Воинствующее нарушение законов, приводящее к полной языковой деконструкции кадра, — глядя на него зритель чувствует себя бездомным, подобно бродячему псу на знаменитой фотографии Мориямы, неспособным выстроить прочную конструкцию визуальности, на
которую можно опереться как на фундамент, — приводит все же к поискам иного, к пробуждению «другого» зрения, превосходящего ограниченность написанного слова.
Что касается феномена японского восприятия, то суть его понимания таится в языке, где главное — это не объект (существительное), как в любом другом западноевропейском, а отношение (глагол). Японец мыслит не категориями, а отношениями, они и создают то особое, отдельное, живучее чувственное пространство. Реальность подвижна, и ее нельзя передать через формы, устремленные к строгой статике. Понимание, что реальность можно зафиксировать, ошибочно.
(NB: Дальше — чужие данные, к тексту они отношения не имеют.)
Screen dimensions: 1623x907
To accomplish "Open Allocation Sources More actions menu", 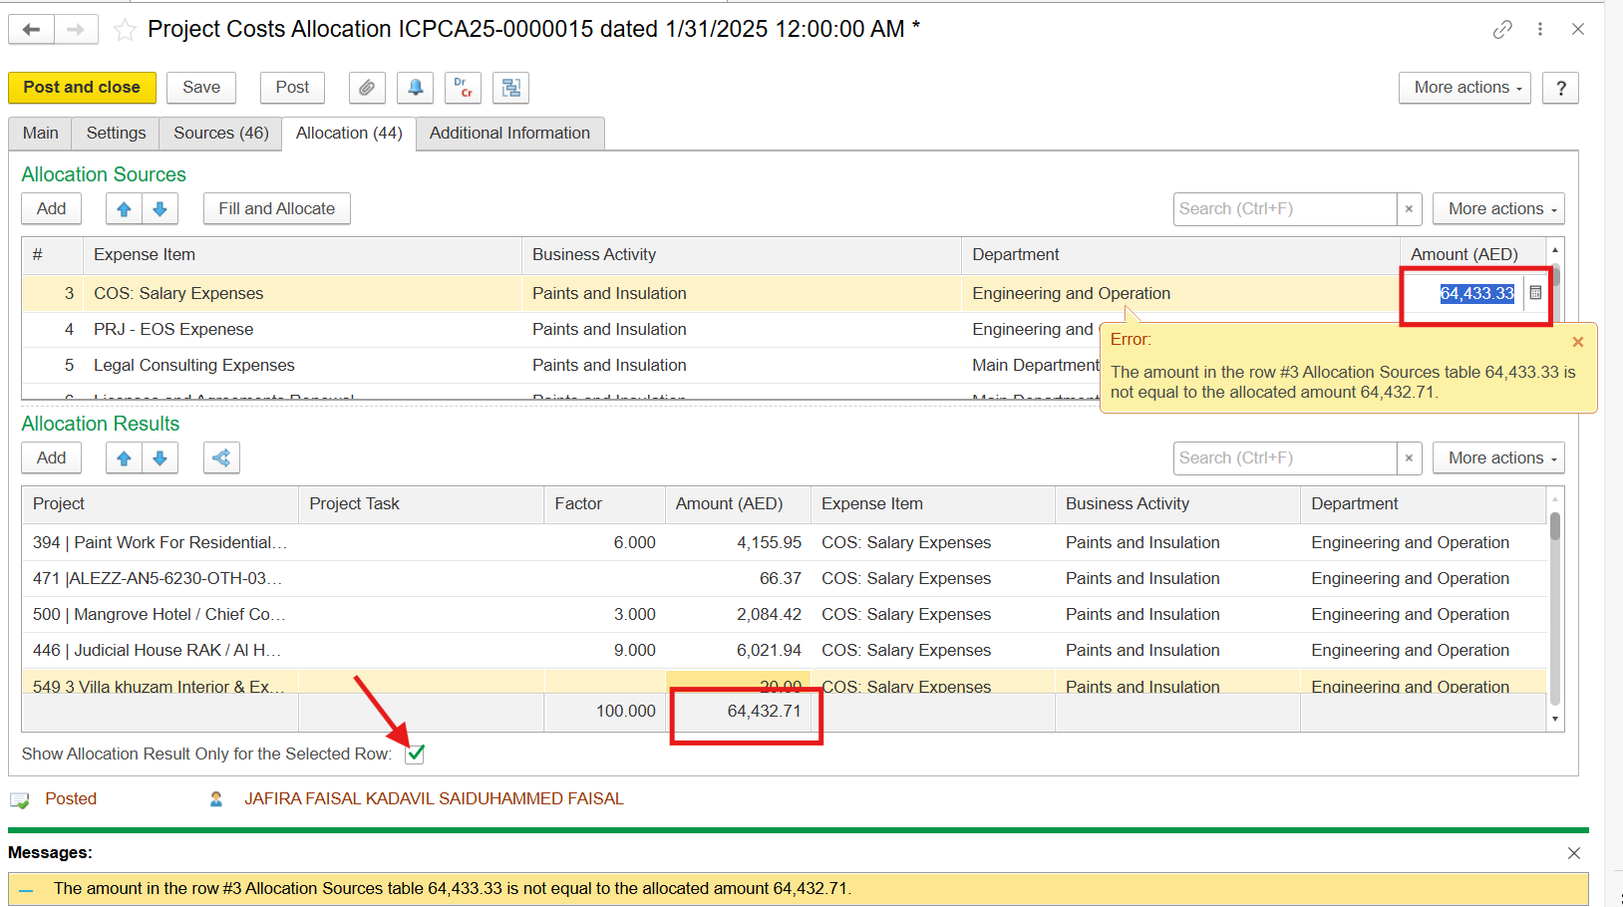I will (1497, 208).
Можно зафиксировать дерево или улицу, как писала Зонтаг: «Снимая карликов, ты получаешь не красоту и величие, а карликов» [5, с. 45], т. е. фотографируя дерево, получаешь дерево, но вовсе не ту реальность, которую видишь, потому что она в ощущениях, в чувствах, характеризующих ее. В фотографиях Гудзоватого незначительная деталь вызывает острые, болезненные ощущения — как жесткое осознание реальности. В этом заключается принцип преобладания глубины содержания над формой. Именно такой принцип обнажает истинную сущность явлений.
«Реальное, — как доказывает на своих семинарах Ж. Лакан, — это эффект символического» [6]. В поиске новых выразительных средств в редуцировании реального краткого и емкого высказывания состоит главная особенность проекта «Томаш Гудзоватый. Сумо. Аре-буре-боке». Этим работы на выставке отличаются от грубой констатации фактов многих документальных фотосерий современных авторов.
«Вызывающие документы для размышления» — так озаглавили Provoke его авторы. При взгляде на фотографии Томаша Гудзоватого хочется адресовать это послание всем зрителям.
Литература
1. Искусство сумо. URL: https://mensby.com/sport/fight/6061-art-of-sumo (дата обращения: 05.04.2022).
2. Гудзоватый Т. Are-bure-bokeh. Сумо. A.L.I.K., 2021. 24 с., ил.
3. Moriyama Daido. Record. Thames & Hudson, 2016. 424 р.
4. Araki Nobuyoshi. ARAKI. Taschen, 2007. 560 р.
5. Сонтаг С. О фотографии. М.: Ад Маргинем Пресс: Музей современного искусства «Гараж», 2021. 272 с.
6. Андреева Е. Ю. Постмодернизм: Искусство второй половины XX-XXI века. СПб.: Азбука-классика, 2007. 488 с., ил.